When the parent agent transitions to a new state, it **must** inline findings from previous states into `override.prompt` or `input`. A fresh sub-agent for the new state cannot see prior states' output — it only sees its own rendered prompt. The eval reproduces a real production failure (`session c_cGfNEIotLU`) where the third sub-agent asked three clarifying questions because the parent passed `"Fix the root cause ... from the corrupted DBs found earlier"` with no concrete antecedent.

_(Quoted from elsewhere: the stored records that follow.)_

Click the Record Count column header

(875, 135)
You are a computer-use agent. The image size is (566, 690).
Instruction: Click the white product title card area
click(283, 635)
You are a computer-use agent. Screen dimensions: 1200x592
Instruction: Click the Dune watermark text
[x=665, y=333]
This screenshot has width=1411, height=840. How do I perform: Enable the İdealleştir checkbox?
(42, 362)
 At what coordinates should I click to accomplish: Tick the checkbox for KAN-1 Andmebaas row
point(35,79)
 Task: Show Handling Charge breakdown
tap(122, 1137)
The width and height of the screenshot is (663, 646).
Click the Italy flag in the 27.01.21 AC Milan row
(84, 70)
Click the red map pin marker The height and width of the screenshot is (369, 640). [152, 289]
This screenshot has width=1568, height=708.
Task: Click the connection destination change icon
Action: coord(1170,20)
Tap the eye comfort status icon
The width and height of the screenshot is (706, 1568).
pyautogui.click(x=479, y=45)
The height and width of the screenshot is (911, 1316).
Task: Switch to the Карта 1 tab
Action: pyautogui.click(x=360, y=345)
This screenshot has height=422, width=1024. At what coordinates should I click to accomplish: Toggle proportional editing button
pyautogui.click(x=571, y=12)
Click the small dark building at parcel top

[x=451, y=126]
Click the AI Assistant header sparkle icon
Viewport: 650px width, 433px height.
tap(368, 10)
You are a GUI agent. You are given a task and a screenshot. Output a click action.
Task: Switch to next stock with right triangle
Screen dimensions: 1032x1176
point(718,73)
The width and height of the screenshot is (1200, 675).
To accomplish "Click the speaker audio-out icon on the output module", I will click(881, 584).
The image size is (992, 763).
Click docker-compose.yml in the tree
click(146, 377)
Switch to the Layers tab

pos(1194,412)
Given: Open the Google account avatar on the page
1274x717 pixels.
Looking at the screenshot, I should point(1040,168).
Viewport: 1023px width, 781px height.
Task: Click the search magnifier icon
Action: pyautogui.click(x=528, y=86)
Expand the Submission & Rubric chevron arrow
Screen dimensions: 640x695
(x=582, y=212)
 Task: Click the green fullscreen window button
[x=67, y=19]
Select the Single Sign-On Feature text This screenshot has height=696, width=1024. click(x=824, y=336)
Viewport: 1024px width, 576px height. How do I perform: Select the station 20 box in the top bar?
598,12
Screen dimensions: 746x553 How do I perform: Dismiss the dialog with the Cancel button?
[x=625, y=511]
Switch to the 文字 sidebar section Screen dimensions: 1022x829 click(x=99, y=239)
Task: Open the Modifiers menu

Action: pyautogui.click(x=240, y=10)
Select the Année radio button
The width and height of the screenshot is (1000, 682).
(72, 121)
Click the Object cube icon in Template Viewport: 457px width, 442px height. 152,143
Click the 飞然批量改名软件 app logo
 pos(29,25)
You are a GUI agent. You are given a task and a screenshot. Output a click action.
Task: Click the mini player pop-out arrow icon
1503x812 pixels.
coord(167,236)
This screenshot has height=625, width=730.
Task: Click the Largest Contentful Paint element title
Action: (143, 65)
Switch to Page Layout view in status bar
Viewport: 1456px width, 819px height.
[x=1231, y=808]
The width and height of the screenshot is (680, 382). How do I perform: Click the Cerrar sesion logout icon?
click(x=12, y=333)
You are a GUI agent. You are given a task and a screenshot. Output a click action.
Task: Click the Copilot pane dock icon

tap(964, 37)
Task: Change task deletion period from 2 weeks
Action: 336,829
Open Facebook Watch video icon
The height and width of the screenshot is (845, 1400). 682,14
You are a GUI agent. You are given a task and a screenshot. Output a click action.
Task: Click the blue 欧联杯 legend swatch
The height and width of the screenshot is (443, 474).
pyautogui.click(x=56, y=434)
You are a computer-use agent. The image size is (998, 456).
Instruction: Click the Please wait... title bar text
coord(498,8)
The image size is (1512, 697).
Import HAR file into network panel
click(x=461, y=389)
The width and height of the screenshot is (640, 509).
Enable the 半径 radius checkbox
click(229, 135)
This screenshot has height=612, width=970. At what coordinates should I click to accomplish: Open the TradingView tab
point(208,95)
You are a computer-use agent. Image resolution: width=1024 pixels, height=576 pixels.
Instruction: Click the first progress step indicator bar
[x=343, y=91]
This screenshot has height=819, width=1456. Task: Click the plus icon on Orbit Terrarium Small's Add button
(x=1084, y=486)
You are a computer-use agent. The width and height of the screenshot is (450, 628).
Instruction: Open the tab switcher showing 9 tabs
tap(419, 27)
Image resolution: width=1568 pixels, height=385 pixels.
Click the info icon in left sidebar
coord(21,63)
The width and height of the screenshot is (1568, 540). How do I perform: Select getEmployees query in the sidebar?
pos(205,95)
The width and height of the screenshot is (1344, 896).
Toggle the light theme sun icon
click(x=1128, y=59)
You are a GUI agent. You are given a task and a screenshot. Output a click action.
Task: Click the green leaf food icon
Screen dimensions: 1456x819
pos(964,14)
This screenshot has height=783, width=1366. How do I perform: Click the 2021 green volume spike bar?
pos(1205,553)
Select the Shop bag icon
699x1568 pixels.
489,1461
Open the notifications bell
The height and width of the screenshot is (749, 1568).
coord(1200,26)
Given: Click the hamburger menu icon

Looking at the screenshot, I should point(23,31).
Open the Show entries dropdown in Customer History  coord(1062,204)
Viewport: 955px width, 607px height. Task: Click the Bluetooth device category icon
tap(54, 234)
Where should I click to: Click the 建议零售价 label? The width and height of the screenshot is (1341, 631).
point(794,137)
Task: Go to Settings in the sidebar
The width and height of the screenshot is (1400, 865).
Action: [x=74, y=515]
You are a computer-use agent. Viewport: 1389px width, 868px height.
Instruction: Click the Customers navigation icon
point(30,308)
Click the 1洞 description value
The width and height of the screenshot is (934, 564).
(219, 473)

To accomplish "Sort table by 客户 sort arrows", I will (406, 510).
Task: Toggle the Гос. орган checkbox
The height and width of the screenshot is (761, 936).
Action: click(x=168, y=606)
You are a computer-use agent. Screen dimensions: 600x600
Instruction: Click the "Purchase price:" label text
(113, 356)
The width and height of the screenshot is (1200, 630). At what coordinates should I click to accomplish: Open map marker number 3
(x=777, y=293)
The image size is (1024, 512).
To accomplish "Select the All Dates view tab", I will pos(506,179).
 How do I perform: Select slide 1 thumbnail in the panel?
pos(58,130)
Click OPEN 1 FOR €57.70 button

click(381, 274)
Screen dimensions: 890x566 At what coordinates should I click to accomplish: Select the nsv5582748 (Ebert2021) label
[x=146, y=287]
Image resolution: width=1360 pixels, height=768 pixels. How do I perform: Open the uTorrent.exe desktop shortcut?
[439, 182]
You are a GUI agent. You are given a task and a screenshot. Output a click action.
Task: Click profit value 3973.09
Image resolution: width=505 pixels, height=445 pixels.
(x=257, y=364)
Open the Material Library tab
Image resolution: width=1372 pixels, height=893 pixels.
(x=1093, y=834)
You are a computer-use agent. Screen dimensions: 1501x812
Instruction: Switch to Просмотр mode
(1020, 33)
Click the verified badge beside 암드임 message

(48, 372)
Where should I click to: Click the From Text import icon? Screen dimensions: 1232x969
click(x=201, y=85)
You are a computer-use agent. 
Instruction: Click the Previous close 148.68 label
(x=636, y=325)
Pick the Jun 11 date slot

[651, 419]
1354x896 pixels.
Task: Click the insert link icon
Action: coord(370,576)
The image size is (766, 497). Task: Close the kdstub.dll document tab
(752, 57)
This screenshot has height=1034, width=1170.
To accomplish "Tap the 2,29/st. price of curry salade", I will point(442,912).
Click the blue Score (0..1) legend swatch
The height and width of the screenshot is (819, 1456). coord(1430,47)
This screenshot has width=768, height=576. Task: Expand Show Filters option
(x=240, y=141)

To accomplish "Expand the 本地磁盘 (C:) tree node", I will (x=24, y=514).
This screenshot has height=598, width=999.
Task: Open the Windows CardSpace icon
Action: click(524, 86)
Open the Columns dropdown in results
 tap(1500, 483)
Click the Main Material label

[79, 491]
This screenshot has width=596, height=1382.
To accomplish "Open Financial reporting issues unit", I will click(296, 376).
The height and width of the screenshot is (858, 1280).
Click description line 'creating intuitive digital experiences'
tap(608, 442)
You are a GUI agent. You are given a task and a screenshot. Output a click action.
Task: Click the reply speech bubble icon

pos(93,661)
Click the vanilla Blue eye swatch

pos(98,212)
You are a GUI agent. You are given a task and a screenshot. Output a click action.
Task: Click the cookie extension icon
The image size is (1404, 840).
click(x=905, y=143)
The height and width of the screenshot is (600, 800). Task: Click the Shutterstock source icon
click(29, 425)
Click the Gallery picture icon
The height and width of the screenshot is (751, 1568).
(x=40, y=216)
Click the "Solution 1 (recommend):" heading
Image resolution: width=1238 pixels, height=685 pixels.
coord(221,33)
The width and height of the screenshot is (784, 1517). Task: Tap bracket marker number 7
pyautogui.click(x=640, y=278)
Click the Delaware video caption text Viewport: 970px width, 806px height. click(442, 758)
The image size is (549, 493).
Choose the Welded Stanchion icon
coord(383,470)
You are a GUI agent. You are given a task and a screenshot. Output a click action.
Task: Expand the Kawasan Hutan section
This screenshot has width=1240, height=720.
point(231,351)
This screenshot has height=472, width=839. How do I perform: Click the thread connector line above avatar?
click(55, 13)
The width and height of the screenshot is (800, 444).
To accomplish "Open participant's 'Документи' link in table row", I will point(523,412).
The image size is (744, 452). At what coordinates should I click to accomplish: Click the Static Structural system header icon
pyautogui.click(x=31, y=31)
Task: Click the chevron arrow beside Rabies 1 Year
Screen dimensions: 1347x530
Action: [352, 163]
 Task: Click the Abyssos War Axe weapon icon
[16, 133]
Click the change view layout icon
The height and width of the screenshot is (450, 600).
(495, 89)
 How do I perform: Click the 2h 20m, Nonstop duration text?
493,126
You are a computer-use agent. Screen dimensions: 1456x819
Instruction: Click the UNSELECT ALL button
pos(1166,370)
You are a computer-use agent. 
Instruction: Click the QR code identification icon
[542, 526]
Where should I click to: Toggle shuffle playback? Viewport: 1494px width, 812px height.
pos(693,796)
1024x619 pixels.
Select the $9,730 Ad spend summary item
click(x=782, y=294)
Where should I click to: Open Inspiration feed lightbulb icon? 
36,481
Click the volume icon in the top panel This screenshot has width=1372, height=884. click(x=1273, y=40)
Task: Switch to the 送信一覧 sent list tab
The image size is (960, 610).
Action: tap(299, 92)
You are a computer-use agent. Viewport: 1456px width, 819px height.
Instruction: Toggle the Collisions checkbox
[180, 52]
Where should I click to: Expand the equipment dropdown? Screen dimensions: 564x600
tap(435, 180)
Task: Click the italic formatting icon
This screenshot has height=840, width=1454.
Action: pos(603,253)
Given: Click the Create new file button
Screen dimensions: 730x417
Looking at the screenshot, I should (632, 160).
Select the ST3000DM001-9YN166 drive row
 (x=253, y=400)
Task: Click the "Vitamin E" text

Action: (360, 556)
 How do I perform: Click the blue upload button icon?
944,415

The transition must carry:
- Specific repo file paths (e.g. `src/memory/pglite.ts`)
- Root cause facts (e.g. the process-level open race, concurrent migration paths)

### Failure modes

- **Truncating history on serialize**: Dropping old entries to save payload bytes breaks replay evals and means the `terminalAcknowledged` flag (which gates the one-time terminal acknowledgment turn) can fire again for a stale terminal.
- **Not carrying findings forward**: The sub-agent for the new state asks clarifying questions the parent already answered, degrading quality and burning tokens. The eval gates this at `evals/state-machine-real-session-carry-forward.eval.ts:174-181`.
- **Mutating a completed entry**: Any code that rewrites a `state_completed` event destroys the audit trail and makes replay evals non-deterministic.
- **Re-acknowledging a terminal**: `terminalAcknowledged` is a one-time flag per session. If it is reset or not persisted, the runner runs the terminal acknowledgment turn again, which creates a duplicate conversation turn.

### Safe-change rules

- Add event types to `StateMachineSessionEvent` with new discriminants — never change existing discriminants.
- If history needs trimming for payload size, trim from the **oldest** end, never from the middle. Better: expose a compact `progress` summary alongside history rather than trimming history itself (the `progress` field at `state-machine.ts:192` is already designed for this).
- When adding a new state kind, ensure the runner appends a `state_started` before execution and a `state_completed` / `state_failed` after — not doing so leaves gaps that confuse carry-forward logic.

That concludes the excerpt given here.